FEM analysis aimed at characterizing the mechanical behavior of the stem of a hip prosthesis inserted inside a femur.
The following article is an extract from a project carried out for the course of Advanced Techniques for the Design of Prosthetic Devices. Held for Medical Engineering at the University of Rome Tor Vergata.
Authors: Mastrofini Alessandro & Muscedere Erica
Total Hip Arthtoplasty
Total hip replacement surgery consists in the complete replacement of the coxofemoral joint. The operation, often referred to as THA (Total Hip Arthroplasty) consists in the replacement of the damaged parts of the joint (head of the femur and acetabular cavity). So the implants are typically modular, ie they are assembled at the time of surgery to best adapt to the anatomy of the individual patient. The heart of the prosthesis is the joint subjected to movement, typically it is composed of cobalt-chromium alloys, ceramic or couplings with plastic materials. The shaft, the head and the acetabular cavity are often made of stainless steel or titanium alloy . In this case, a titanium alloy stem (Ti-6Al-4V) and a Nylon 12 capsule are considered.
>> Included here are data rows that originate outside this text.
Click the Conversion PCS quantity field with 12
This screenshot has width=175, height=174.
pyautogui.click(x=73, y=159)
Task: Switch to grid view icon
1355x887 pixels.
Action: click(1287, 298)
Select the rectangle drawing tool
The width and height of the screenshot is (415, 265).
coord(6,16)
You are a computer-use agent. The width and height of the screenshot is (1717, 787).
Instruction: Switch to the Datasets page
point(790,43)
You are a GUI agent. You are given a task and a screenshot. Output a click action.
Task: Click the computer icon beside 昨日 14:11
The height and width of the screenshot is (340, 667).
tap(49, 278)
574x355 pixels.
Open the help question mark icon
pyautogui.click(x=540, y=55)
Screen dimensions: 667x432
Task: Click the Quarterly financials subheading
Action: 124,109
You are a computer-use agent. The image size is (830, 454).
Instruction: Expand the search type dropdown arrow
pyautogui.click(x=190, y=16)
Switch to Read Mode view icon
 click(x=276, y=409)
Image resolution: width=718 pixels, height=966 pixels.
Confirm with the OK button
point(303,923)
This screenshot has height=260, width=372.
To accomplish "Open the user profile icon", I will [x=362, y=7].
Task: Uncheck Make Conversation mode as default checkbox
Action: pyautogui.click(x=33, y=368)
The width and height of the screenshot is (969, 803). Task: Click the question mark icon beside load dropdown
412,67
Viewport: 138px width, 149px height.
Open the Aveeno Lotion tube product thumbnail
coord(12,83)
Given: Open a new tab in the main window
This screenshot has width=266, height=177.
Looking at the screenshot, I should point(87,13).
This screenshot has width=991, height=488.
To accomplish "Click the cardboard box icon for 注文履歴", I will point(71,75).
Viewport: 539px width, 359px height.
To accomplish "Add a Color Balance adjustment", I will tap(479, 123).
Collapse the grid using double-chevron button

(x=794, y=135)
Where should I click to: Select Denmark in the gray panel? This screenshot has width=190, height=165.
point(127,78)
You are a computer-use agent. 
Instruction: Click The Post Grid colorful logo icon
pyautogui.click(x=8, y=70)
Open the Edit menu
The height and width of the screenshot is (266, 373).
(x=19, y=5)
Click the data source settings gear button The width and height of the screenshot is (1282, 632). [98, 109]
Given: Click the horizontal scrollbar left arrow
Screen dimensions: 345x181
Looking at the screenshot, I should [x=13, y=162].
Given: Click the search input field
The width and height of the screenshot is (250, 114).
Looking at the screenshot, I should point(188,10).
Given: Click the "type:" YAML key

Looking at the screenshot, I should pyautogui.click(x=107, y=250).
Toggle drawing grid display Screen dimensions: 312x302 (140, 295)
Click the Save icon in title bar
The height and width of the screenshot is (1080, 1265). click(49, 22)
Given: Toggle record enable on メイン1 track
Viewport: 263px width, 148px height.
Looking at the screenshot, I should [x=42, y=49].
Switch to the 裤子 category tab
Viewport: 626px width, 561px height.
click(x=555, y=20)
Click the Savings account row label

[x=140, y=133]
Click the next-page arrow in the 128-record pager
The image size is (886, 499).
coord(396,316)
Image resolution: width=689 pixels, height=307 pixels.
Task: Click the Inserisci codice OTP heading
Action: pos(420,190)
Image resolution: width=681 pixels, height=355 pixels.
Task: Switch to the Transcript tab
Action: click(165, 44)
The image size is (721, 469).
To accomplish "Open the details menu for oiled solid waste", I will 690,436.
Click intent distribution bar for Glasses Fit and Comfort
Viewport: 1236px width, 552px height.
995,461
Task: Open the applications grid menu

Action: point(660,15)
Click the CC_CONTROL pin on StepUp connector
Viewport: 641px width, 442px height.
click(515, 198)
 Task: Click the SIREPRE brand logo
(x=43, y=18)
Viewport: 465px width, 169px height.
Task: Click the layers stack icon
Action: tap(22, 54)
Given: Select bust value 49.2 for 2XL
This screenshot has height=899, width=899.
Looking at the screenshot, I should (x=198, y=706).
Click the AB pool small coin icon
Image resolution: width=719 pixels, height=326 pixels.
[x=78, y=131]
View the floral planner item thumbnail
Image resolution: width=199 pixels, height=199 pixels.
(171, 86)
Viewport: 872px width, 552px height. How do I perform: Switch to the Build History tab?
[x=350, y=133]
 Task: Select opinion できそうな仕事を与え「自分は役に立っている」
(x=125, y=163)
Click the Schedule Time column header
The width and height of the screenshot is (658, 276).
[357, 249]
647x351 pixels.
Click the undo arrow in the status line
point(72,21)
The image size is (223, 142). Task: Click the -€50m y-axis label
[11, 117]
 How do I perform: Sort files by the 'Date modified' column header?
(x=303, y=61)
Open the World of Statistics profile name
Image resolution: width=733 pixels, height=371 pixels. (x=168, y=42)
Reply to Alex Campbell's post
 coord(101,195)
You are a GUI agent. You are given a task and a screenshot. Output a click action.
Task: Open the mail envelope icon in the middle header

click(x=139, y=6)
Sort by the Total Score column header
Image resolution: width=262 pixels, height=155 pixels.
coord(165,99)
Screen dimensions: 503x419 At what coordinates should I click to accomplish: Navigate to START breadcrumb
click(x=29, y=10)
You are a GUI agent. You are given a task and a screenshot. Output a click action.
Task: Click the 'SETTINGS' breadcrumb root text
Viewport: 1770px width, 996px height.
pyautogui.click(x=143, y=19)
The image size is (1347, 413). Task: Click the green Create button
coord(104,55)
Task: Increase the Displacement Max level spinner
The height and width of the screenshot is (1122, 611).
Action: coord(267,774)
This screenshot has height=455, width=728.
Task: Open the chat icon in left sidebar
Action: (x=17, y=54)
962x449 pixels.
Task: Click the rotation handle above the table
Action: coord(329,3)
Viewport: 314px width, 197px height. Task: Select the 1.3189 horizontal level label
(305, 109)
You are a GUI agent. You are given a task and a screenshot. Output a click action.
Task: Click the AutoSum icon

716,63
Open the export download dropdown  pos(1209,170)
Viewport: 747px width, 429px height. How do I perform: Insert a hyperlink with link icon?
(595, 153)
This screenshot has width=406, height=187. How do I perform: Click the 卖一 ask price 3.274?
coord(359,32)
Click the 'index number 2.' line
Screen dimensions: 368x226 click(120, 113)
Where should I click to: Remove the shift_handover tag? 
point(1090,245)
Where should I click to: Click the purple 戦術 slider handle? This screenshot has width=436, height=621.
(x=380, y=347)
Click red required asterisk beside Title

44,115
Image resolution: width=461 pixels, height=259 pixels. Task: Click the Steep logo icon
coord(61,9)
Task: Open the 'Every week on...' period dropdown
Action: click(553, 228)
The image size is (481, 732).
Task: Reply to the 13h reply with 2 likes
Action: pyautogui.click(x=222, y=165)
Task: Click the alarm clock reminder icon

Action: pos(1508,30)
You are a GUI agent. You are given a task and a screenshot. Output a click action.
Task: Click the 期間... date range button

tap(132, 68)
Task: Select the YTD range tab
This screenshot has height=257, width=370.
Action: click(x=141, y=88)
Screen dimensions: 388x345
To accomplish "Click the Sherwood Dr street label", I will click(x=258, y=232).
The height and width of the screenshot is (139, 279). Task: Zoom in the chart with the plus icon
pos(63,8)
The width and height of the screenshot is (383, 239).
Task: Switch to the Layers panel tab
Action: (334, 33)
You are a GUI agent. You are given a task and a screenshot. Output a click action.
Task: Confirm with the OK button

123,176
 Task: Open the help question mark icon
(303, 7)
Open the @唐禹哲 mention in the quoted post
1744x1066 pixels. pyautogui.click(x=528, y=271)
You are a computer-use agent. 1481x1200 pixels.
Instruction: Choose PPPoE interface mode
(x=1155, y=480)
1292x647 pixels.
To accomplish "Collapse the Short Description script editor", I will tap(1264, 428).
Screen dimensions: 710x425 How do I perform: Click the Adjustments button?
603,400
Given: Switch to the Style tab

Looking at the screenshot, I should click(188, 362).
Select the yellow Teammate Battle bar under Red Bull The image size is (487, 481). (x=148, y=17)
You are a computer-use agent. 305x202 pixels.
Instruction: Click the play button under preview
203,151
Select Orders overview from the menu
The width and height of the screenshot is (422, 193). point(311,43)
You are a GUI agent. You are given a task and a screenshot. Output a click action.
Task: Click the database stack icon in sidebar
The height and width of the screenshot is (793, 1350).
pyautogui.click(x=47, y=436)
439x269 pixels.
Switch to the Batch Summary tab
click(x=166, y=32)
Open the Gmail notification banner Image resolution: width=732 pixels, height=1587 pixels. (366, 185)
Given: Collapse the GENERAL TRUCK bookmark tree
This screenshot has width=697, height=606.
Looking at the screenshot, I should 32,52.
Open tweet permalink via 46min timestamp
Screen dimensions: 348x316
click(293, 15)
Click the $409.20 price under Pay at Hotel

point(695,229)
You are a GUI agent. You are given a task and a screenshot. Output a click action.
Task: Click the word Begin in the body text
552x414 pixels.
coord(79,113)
To best perform the FEM analysis it is necessary to consider the mechanical properties of the bone. Although microscopically it is a highly porous and non-homogeneous structure, it is possible to consider homogenized macroscopic properties. A fragile elastic behavior of the isotropic type is considered, therefore Young’s modulus, Poisson’s ratio and ultimate stress are considered by the literature.
Given the great variability of biological tissues it is necessary to make some considerations.
As reported in fig. 1a human bone is affected by a great variability of mechanical properties. This variability is certainly present from individual to individual but also within the same bone. The cortical bone is typically more compact and rigid, while the trabecular bone is less dense and typically less rigid. In particular bone areas subjected to very high mechanical stress, the trabecular bone increases in density and tends to arrange itself along the load lines (Fig. 1b) and this gives the bone significantly higher strength and stiffness.
The femoral neck is cut and the stem is inserted inside. This causes a densification of the trabecular bone both due to bone remodeling and due to the addition of bone cement during the operating procedure. Overall, the upper area of the femur, around the prosthesis, will have a behavior more similar to that of compact bone .
|Material||E [GPa]||ν||σy [MPa]||ρ [Kg/m3]|
|Shell – Nylon 12 ||4.90||0.393||50||1310|
|Stem – Ti-6Al-4V||104.8||0.31||827||4428|
Tab 1: Mechanical properties of the used materials
Before implementing finite element simulation it is necessary to have a CAD model of the objects of interest. In this case we started from the model of the prosthesis and from a scan of a femur as a mesh.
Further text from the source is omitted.